For Morgan Stanley and JPMorgan, the record IPO stretch comes a week after the two banks were the leads on the IPOs for health-tech company Doximity and cloud software vendor Confluent.

Those two offerings paid combined underwriter fees of $74.7 million, and the Doximity deal included stock allocation that’s produced $83 million in gains based on the IPO pop. However, Confluent took the unusual step of not issuing underwriters the option to buy at the IPO price.

The company highlighted the potential significance of that decision in the risk factors section of its prospectus:

“Without this option, the underwriters may choose not to engage in certain transactions that stabilize, maintain, or otherwise affect the market price of our Class A common stock, such as short sales, stabilizing transactions, and purchases to cover positions created by short sales, to the extent they would have engaged in any such transactions had we granted the underwriters such an option,” Confluent said.
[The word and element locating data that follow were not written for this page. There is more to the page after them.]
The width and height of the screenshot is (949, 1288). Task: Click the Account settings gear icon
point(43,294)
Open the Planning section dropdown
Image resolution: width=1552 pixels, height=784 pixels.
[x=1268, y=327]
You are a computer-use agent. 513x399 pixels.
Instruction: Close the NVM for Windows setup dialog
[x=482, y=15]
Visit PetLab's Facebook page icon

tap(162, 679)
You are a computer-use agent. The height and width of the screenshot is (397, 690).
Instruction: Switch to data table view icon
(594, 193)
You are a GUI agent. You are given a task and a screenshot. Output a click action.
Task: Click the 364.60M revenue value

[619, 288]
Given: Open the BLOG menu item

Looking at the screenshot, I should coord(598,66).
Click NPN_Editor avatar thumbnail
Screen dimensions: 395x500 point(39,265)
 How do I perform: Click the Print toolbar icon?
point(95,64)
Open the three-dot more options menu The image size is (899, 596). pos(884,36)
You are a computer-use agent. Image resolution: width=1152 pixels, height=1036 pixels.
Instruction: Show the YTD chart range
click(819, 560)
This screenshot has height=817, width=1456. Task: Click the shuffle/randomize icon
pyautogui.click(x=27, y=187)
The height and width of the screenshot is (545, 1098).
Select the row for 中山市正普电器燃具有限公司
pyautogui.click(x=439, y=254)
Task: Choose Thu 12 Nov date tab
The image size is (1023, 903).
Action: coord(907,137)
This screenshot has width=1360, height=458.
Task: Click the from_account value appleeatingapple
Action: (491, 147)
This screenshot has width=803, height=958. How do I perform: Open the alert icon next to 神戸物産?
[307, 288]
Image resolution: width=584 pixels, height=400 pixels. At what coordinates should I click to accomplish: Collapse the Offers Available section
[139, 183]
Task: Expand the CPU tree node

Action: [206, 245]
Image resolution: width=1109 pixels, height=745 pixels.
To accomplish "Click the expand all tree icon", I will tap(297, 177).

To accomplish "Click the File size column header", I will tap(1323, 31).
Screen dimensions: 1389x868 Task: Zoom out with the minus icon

Doximity CEO Jeff Tangney told CNBC’s Deirdre Bosa that while an IPO was the right choice for his company, he’s glad to see the rise of direct listings and special purpose acquisition companies (SPACs) as alternatives because the competition is bringing down the costs.

Doximity paid a fee of 5.5% of the offer size, which is about inline with this year’s average but below the top rate of 7%.

“It improved the economics for us,” he said. “Banks are charging less and doing more, which is good.”